__Set task 1__. In the enrollment simulation passage, what value should the latency factors temporarily be set to while the enrollment management procedure runs before play begins?
__Set task 2__. Reproduce verbatim the portion of the enrollment simulation passage starting at "The Mathematica cell" and ending at "in four iterations.".

__Selected passage__.
"""

The number of top athletes equals the number of matriculants in student segment 4 (athlete), summed over gegs. The game interface should make clear that this represents the number of newly recruited top athletes, not the total number currently attending the institution. (The student database doesn’t carry information about whether a sim is a top athlete; this might be added in a future version.)

The applications, admissions, financial aid, and matriculation algorithms should be approximately in equilibrium—that is, mutually consistent—at the start of play. This can be achieved by running the enrollment management procedure several after initialization, before play begins. The latency factors should be set to zero temporarily during this process to speed convergence.

The Mathematica cell labeled "Model Initialization Test" tests convergence using the expected values for fraction of students on aid and average aid described in Appendix A.1. Convergence to within 1.5% was achieved in four iterations.

"""

__Given material__.
"""

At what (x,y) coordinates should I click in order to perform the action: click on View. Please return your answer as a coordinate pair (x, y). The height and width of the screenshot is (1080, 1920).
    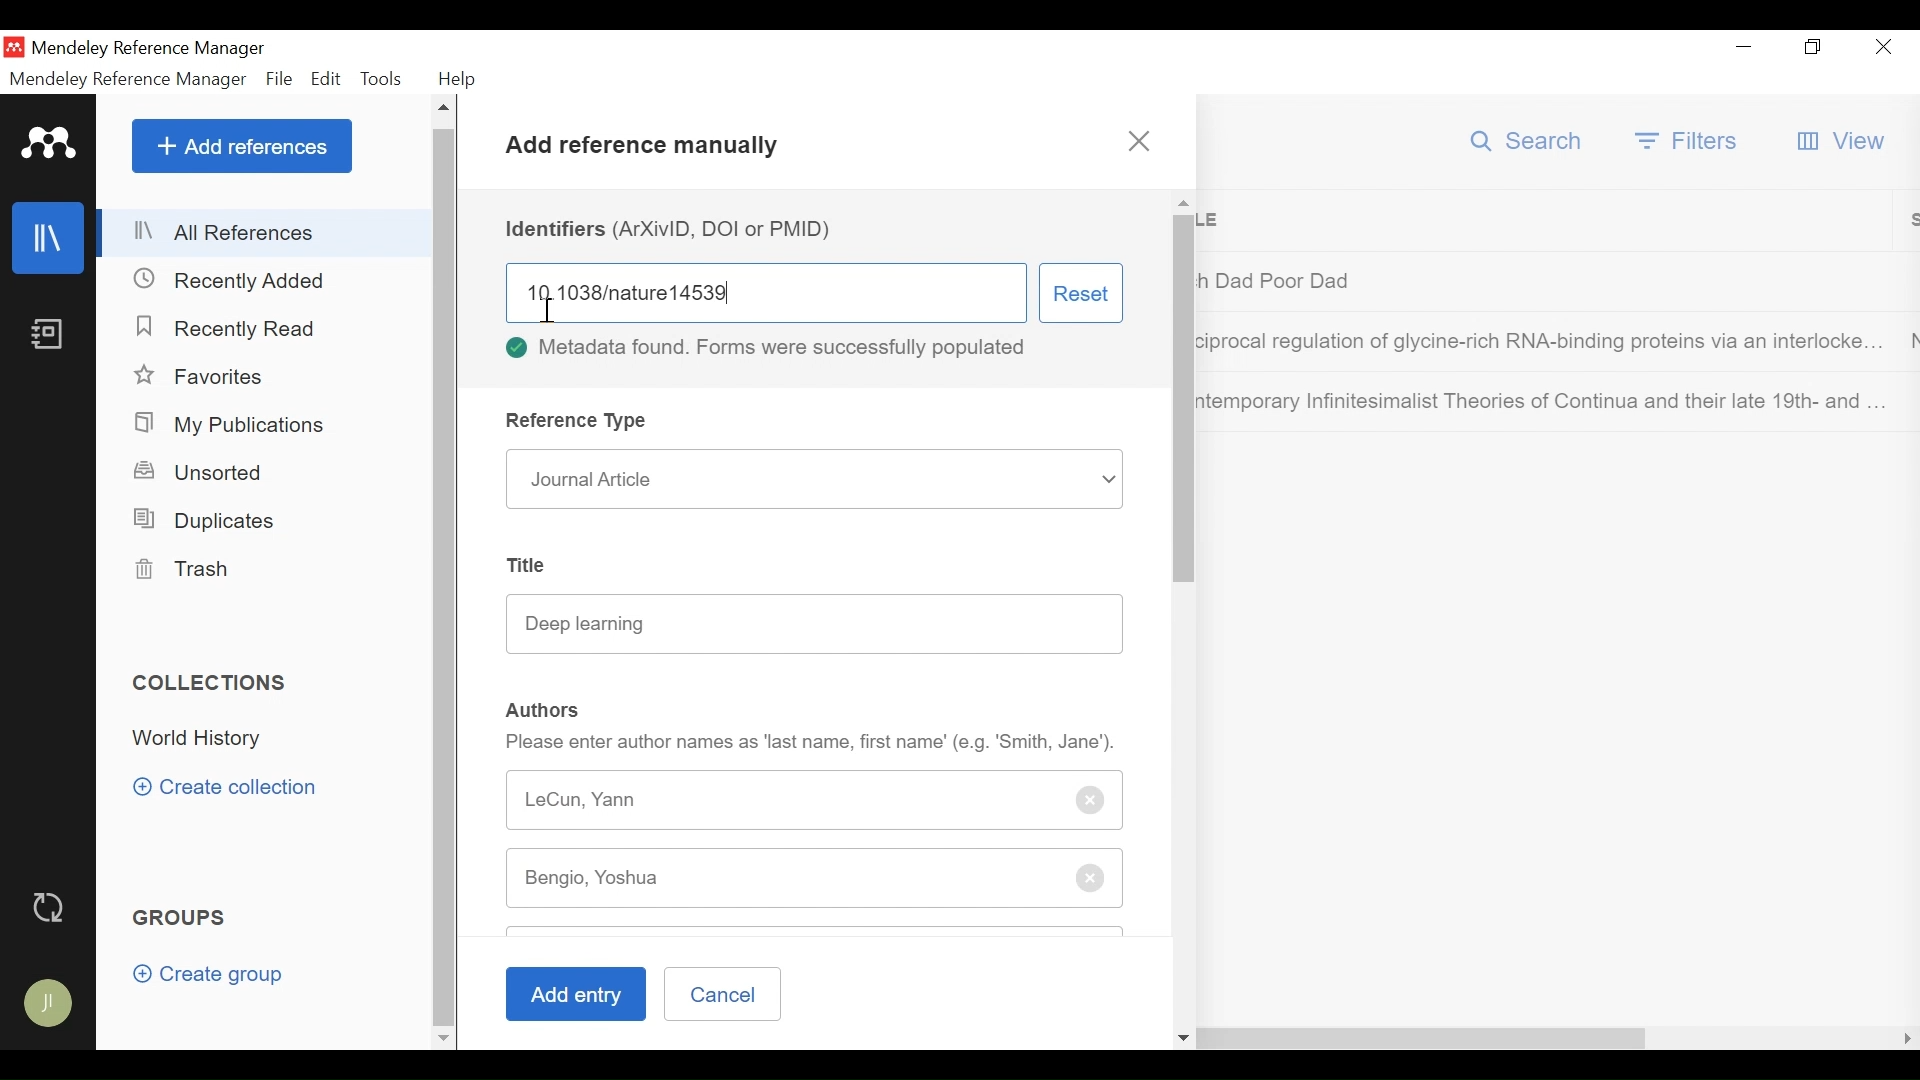
    Looking at the image, I should click on (1843, 142).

"""

__Exercise answer 1__. Zero.

__Exercise answer 2__.
The Mathematica cell labeled "Model Initialization Test" tests convergence using the expected values for fraction of students on aid and average aid described in Appendix A.1. Convergence to within 1.5% was achieved in four iterations.